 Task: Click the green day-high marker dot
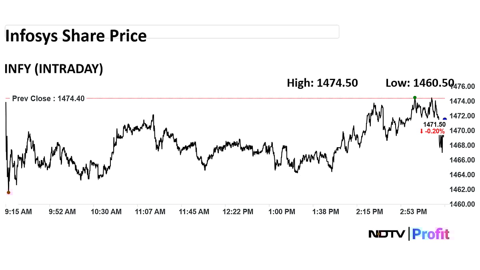pos(415,98)
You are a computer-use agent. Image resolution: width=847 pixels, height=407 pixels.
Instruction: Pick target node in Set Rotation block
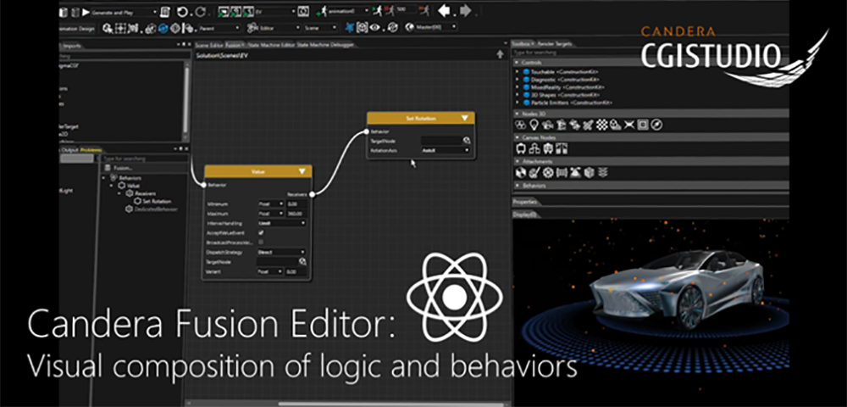coord(466,140)
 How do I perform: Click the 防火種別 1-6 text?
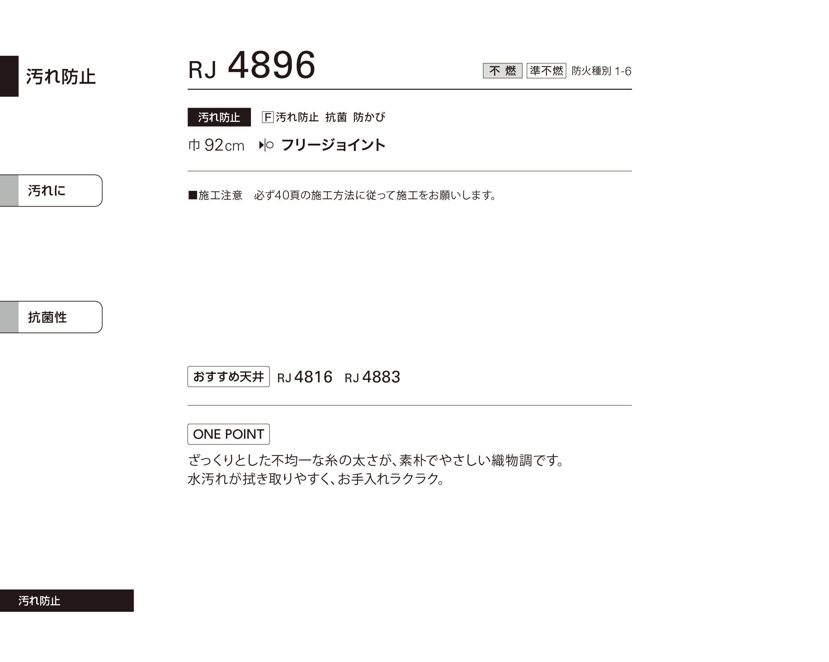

> _What you should do_: Can you retype every record above exactly, leaving out the pictures?

> _Task answer_:
 Task: Click the green day-high marker dot
pos(415,98)
You are a computer-use agent. Image resolution: width=847 pixels, height=407 pixels.
Instruction: Pick target node in Set Rotation block
coord(466,140)
 How do I perform: Click the 防火種別 1-6 text?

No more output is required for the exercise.